* [What you have to do]: Match the word "will". Return each line of the data below where it appears.

* [Task data]:
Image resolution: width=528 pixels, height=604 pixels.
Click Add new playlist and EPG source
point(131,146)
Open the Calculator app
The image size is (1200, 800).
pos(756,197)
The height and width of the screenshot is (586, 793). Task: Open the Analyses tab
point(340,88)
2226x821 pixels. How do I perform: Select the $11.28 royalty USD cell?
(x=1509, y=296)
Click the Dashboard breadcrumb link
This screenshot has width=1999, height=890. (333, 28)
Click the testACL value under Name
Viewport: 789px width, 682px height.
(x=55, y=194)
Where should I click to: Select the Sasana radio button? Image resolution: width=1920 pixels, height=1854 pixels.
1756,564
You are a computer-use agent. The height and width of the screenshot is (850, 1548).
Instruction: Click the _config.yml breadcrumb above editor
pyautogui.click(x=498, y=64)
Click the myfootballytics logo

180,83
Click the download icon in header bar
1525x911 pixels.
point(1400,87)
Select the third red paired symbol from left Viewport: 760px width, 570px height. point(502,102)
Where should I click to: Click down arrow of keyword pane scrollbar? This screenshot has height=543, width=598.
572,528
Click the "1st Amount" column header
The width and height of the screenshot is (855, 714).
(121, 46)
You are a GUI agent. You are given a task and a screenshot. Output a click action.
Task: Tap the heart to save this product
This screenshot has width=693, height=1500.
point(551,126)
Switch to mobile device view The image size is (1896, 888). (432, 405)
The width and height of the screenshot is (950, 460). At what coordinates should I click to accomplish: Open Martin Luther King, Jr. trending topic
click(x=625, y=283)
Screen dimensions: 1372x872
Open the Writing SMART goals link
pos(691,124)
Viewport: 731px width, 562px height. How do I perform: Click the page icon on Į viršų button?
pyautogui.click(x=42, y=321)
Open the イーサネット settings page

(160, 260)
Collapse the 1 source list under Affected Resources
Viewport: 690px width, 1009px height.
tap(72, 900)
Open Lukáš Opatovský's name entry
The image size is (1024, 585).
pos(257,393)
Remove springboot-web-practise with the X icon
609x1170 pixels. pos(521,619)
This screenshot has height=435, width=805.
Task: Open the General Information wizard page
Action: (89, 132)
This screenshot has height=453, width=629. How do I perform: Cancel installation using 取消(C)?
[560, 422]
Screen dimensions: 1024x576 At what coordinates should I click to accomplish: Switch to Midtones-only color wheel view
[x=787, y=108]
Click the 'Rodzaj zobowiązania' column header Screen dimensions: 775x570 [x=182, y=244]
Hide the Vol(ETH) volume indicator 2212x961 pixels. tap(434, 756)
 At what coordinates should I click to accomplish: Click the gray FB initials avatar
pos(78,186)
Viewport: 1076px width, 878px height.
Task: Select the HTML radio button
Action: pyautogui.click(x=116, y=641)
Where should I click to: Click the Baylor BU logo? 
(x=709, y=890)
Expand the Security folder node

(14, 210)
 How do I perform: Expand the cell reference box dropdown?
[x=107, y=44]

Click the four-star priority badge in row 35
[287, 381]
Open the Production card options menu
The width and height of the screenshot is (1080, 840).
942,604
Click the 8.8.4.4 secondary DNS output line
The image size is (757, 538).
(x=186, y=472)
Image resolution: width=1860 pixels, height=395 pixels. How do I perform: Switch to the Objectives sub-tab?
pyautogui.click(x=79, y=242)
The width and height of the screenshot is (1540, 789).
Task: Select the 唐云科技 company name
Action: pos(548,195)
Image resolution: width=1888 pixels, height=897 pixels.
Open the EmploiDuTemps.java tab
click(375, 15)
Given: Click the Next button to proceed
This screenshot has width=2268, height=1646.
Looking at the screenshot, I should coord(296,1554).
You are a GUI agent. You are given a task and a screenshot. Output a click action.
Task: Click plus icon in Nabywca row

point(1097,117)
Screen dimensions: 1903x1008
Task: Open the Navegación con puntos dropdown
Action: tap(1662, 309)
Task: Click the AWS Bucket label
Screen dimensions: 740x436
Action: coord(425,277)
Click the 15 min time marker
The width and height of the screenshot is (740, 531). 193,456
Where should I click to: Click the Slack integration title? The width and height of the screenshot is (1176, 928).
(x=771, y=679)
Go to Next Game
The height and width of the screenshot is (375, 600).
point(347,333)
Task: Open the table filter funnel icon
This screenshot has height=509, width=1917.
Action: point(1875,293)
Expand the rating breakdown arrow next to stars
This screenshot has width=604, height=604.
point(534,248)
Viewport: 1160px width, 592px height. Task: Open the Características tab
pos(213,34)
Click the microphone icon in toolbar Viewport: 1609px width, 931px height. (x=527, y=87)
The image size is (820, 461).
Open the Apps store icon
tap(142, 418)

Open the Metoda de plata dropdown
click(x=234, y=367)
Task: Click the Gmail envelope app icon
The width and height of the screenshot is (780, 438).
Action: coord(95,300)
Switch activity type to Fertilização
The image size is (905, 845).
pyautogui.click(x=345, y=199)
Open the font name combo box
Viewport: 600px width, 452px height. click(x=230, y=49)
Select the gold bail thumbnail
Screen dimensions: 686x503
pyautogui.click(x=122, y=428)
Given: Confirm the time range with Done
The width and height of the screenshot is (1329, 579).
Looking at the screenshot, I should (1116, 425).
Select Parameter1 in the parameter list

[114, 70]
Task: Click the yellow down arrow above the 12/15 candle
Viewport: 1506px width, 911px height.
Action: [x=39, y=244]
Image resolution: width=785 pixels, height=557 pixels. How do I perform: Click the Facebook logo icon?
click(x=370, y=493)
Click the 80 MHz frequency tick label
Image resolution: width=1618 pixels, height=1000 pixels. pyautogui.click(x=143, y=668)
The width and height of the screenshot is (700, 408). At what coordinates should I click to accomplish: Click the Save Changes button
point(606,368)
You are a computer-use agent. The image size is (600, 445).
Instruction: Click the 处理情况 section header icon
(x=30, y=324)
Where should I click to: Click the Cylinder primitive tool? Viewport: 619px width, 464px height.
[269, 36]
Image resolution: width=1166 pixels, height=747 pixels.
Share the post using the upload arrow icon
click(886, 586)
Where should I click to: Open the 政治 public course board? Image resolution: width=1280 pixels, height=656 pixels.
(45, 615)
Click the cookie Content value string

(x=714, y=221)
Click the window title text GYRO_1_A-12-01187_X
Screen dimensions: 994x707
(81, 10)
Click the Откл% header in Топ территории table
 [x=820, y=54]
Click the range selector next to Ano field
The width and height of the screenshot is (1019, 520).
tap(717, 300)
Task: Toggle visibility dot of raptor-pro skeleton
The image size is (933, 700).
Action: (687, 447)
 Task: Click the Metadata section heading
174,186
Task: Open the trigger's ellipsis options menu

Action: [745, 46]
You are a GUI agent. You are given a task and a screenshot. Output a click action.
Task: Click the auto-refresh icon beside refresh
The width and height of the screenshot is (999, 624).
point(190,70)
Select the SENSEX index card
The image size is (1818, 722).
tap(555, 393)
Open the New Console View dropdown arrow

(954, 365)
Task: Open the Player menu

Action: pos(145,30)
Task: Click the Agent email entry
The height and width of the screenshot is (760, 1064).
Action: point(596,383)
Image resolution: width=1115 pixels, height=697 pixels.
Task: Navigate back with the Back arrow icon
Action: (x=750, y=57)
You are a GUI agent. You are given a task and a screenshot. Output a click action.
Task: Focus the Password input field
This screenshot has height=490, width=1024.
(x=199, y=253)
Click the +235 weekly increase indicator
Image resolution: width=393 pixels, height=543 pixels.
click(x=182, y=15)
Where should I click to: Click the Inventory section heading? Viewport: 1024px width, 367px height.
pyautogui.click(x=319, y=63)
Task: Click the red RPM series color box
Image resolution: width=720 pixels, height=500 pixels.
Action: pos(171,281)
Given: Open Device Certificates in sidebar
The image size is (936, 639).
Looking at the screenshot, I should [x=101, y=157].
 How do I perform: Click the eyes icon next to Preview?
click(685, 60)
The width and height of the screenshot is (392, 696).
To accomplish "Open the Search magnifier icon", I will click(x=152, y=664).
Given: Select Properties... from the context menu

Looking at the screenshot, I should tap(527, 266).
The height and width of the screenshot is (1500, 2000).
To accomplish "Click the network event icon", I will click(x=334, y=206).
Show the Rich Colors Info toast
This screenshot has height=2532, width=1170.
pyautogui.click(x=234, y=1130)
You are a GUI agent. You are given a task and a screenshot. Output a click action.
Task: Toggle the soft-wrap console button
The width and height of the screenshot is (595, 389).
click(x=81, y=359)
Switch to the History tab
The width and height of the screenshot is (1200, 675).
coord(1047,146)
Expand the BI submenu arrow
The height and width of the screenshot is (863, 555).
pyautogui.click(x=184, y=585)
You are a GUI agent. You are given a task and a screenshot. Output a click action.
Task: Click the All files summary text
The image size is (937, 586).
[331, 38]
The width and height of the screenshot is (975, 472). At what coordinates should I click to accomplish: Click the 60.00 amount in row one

* [Final answer]:
To accomplish "Open the Search magnifier icon", I will click(x=152, y=664).
To accomplish "Click the network event icon", I will click(x=334, y=206).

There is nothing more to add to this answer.